Camila bounced on the bed screaming, “Again, sing it again!”

It had been a surprise to learn Natasha was a mother, too. She’d married Luis Irizarry, the boy they’d known from shop class in high school. He had stood out as being exotic, like any Puerto Ricans in Ganton, since most people in town were either Black or white. Ruth hadn’t realized how diverse the world was until Yale, where she roomed with the granddaughter of a Korean war bride her junior year and briefly dated a young man from Mumbai who led a climate change initiative on campus.

Ruth put a hand on Camila’s shoulder. “She’s a beauty, just like you.”

“Yes, she is. Now you know I love the brothas, but I wanted my babies to have some hair I could get a comb through. That’s why I married a Puerto Rican man.”

Ruth laughed awkwardly, but her friend’s words stung. She hadn’t detected any hint of self-hatred when they were growing up, but maybe she’d been too na?ve to notice.

“You are wrong for that.” Ruth ran her fingers through her own kinky twists and had to admit there were days she wished for a smoother texture, for hair that didn’t break a thin-toothed comb the first day she used it. But she said, “I’m happy nappy, thank you very much.”

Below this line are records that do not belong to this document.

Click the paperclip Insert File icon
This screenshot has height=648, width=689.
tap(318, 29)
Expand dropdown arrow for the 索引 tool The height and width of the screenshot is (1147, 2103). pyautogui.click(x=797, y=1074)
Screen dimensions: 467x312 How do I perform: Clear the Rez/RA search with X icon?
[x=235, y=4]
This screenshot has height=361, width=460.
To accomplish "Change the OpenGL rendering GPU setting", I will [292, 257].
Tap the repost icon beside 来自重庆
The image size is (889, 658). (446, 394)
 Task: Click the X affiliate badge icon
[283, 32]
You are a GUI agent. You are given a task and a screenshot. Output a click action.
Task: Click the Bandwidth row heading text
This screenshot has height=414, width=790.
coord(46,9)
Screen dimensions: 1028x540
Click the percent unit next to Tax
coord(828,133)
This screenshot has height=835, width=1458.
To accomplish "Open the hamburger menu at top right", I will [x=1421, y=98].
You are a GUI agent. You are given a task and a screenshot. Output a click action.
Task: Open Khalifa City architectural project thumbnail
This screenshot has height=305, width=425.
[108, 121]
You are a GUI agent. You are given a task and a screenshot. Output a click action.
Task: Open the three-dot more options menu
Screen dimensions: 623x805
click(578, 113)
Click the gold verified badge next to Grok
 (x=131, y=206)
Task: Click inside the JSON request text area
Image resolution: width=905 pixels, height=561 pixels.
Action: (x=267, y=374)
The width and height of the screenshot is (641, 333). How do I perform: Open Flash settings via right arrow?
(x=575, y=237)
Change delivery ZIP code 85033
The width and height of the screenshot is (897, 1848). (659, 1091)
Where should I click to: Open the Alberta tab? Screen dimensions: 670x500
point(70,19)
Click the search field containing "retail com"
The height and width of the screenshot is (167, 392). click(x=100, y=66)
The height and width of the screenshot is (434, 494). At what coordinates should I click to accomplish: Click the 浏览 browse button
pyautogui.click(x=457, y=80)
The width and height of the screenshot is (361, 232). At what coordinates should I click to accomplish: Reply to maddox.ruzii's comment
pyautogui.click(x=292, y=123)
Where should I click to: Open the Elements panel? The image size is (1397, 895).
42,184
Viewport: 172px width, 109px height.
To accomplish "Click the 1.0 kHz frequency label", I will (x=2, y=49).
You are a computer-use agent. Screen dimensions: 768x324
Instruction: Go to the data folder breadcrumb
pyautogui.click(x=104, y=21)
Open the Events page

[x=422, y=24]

“Your hair looks fine. I would like to trim those ends for you, though.” Natasha pulled one of the corkscrew tips of Ruth’s hair.

“You better keep your scissors away from me.”

Natasha laughed and said, “What I do want is to see this husband of yours. Come on now. You been holding out on me.”

Smiling shyly, Ruth pulled up a photo on her phone of Xavier at an Urban League gala in downtown Chicago. That night, he’d rocked a black fitted Tom Ford tuxedo.

Natasha’s eyes bucked. “Well, yes, we can.”

“Stop, you are so silly.”

“What? I’m just saying you out here making Obama-level marital moves.”

When their laughter settled, Ruth tried to achieve cool nonchalance, not wanting her voice to betray her giddiness. “Do you know a boy named Corey?”

“Of course. Corey Cunningham. His friend Sebastian’s got people that know some of Luis’s people. They may even be kin. You know how that goes. Why?”

Ruth took a breath, but Natasha caught on quickly.

“Wait, you’re not telling me . . . ?”

Ruth hesitated, knowing that when she said it aloud, it would feel real. Softly, she said, “I think Corey could be my son. My baby.”

Not to be left out, Camila put her hands on her pajama-clad hips and repeated my baby while strutting across the bedroom floor.

Natasha gripped Ruth’s hand. “For real?”

“I think so.” She told her friend about her conversation with Midnight and relayed how Eli had stood up publicly for Corey, even going so far as to get arrested.

Natasha sat up straight in the bed. “Okay, you took Patrick Boyd out for ice cream? I don’t get it.”

From the outside, Ruth could see how strange that might seem, and she suddenly felt the need to defend herself. “First of all, he likes to be called Midnight. And you know my family and Lena’s have been tight for years, so I guess we just got thrown together a few times since I’ve been back in town. The real news is about Corey, not Midnight.”